In an article on June 30, the Financial Times said that Chinese university graduates are being recruited to unknowingly work for Beijing’s state-backed hacking group APT 40.
The news outlet found that China-based firm Hainan Xiandun Technology Development Company Limited has been offering translation jobs for English-capable graduates from public universities in Hainan and Sichuan provinces, in addition to Xi’an city.
The firm, also shortly referred to as Hainan Xiandun, did not explain the nature of the job responsibility. But the recruiting process showed it was not simply looking for translators.
Candidates were asked to interpret highly complex research documents extracted from U.S. government agencies. They were also required to investigate profiles of persons from research institutions, such as Johns Hopkins University.
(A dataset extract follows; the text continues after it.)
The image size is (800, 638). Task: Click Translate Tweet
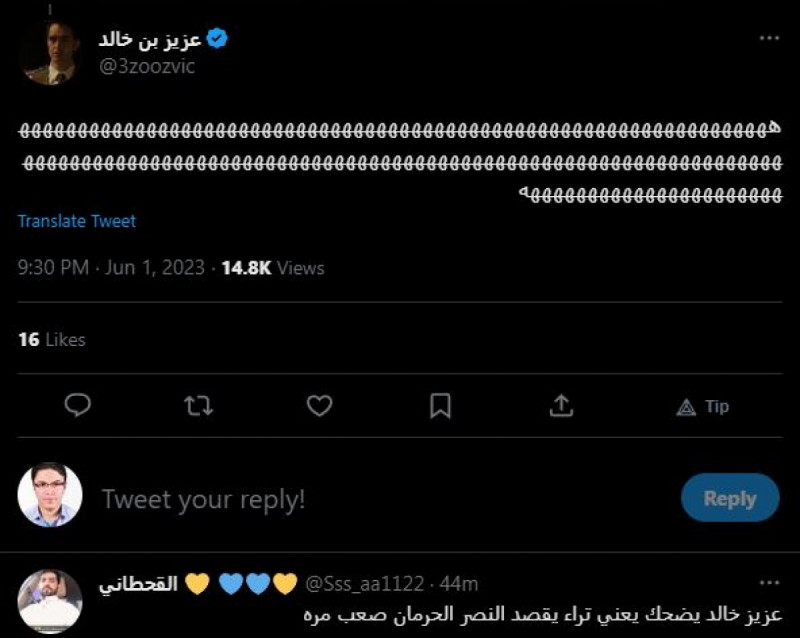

Applicant Zhang said it became strange when the recruiter asked him to use software that can breach China’s Great Firewall to research the individual given. It forewarned that the process would include visiting blocked websites like Facebook, which calls for the usage of a VPN. VPN is a program that hides the user’s location.
Dakota Cary, an expert in Chinese cyber espionage and former security analyst at Georgetown University, commented, “The fact that you’re going to have to use a VPN, that you will need to be doing your own research and you need good language skills, all say to me that these students will be identifying hacking targets.”
Many students who applied to Hainan Xiandun received awards from their schools for their proficiency in the language. Some also had the added recognition of being party members.
A 2021 US federal indictment stated that Hainan Xiandun served as a front for the Chinese hacking group APT40. The group has been accused of working on behalf of China’s Ministry of State Security. It is known for infiltrating colleges, businesses, and government organizations throughout the U.S., Canada, Europe, and the Middle East.
Financial Times’ report echoed that released by Intrusion Truth in January this year. The research group found that Hainan Xiandun was also seeking translators from overseas, such as Cambodians and Indonesians.
Citing a report by FireEye, Intrusion Truth pointed out that the dates when the job adverts were issued coincidentally came just weeks before APT40’s activities related to Cambodia’s general elections.
The group wrote, “APT40 conducted a series of compromises of Cambodian targets in the run up to the July 2018 Cambodian election. … Between March and April 2018 Hainan Xiandun, a front company with specialist network and penetration engineers, was recruiting Cambodian linguists.”